Page text
Banking Interpretations


April 14, 2005

Sapna Maloor
Legal Intern
Office of General Counsel
New York State Insurance Department
25 Beaver Street
New York , NY 10004

Re: Premium Finance Agency

Dear Ms. Maloor:

Your e-mail to Gene Brooks of the New York State Banking Department (the "Department") has been referred to me for a response. In your e-mail you inquired as to whether a premium finance company agency may pay a referral fee to an insurance company.

Section 566 (2)(a) of the Banking Law reads as follows:

"No premium finance agency, and no employee of such an agency shall pay, allow or offer to pay or allow in any manner whatsoever to an insurance agent or broker, or any employee of an insurance agent or broker, or to any other person, either as an inducement to the financing of any insurance policy with the premium finance agency or after any such policy has been financed, any rebate whatsoever, either from the service charge for financing specified in the premium finance agreement or otherwise, or shall give or offer to give any valuable consideration or inducement of any kind directly or indirectly, other than an article of merchandise not exceeding one dollar in value which shall have thereon the advertisement of the premium finance agency, but a premium finance agency may purchase or otherwise acquire a premium finance agreement, provided that it conforms to this article in all respects, from an insurance agent or broker or another premium finance agency with recourse against the agent, broker or agency on such terms and conditions as may be mutually agreed upon."

Excerpts from a dataset:
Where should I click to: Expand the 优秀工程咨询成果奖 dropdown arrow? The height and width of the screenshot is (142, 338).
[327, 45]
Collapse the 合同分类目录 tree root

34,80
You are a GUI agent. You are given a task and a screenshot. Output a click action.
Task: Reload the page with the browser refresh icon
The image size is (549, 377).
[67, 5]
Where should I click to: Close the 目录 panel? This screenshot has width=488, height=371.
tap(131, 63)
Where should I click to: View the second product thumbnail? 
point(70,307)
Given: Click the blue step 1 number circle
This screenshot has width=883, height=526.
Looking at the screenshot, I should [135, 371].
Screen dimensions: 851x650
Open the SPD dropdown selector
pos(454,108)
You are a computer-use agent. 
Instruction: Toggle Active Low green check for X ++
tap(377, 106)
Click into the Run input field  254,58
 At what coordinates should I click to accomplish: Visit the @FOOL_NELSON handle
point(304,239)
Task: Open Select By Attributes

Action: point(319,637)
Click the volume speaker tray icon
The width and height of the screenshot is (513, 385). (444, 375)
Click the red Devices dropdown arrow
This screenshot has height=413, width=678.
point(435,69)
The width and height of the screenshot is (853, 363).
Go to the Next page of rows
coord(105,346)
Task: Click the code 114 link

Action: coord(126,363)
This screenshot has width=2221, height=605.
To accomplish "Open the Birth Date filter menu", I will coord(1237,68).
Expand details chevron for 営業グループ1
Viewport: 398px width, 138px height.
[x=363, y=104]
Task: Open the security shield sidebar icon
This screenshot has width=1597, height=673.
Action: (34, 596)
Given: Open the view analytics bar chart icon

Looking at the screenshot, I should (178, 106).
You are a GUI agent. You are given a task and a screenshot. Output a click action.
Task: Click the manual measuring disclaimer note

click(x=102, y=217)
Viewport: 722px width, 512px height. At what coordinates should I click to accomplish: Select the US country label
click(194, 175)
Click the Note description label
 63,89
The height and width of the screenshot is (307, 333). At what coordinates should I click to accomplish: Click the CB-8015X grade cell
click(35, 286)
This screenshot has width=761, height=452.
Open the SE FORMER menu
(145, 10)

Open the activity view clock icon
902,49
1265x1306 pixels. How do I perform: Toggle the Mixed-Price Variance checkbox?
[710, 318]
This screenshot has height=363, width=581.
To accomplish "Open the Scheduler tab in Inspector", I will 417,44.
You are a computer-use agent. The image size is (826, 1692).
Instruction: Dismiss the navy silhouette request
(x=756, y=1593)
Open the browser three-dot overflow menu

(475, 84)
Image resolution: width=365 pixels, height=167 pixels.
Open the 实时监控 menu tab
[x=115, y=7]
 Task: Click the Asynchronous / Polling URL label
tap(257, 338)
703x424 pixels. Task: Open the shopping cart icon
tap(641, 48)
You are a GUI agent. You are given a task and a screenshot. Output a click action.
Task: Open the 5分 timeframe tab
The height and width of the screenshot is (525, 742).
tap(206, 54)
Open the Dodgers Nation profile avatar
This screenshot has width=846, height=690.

Task set
1 - Answer these questions using the letter on premium finance agencies:
(a) To whom was the original e-mail addressed?
(b) Which section of the Banking Law does the letter quote?
(c) What is the highest value an article of merchandise may have under the quoted law?
2 - Resume the letter on premium finance agencies after its last sentence.

Numbered responses
1 -
(a) Gene Brooks of the New York State Banking Department
(b) Section 566 (2)(a)
(c) One dollar

2 -
According to your e-mail, the Vice President of [ ] (the "Insurance Company") stated that the Insurance Company plans to provide various insurance brokers with finance agreements, which may be used to procure financing for consumer's insurance policies. As stated, in the event the insurance brokers use the services of Premium Finance Company (the "Premium Finance Company"), then the Premium Finance Company would pay the Insurance Company a flat fee for each accepted agreement.

Section 566 (2)(a) is very broad with reference to parties to whom premium finance agencies are prohibited from making payments to: It prohibits payments to "insurance agent[s] or broker[s], or any employee of an insurance agent or broker, or to any other person." As you can see, this is prohibited group, to whom payments as an inducement to financing cannot be made, is very inclusive and, would therefore, certainly include the Insurance Company. Further, the statute prohibits "any rebate whatsoever" after an insurance policy has been financed. The "flat fee" proposed to be paid by the Premium Finance Company to the Insurance Company fits squarely within this prohibition. Therefore, the arrangement proposed by the Vice President of [ ] Is a clear violation of § 566 (2)(a) of the Banking Law.

I trust the foregoing is responsive to your inquiry.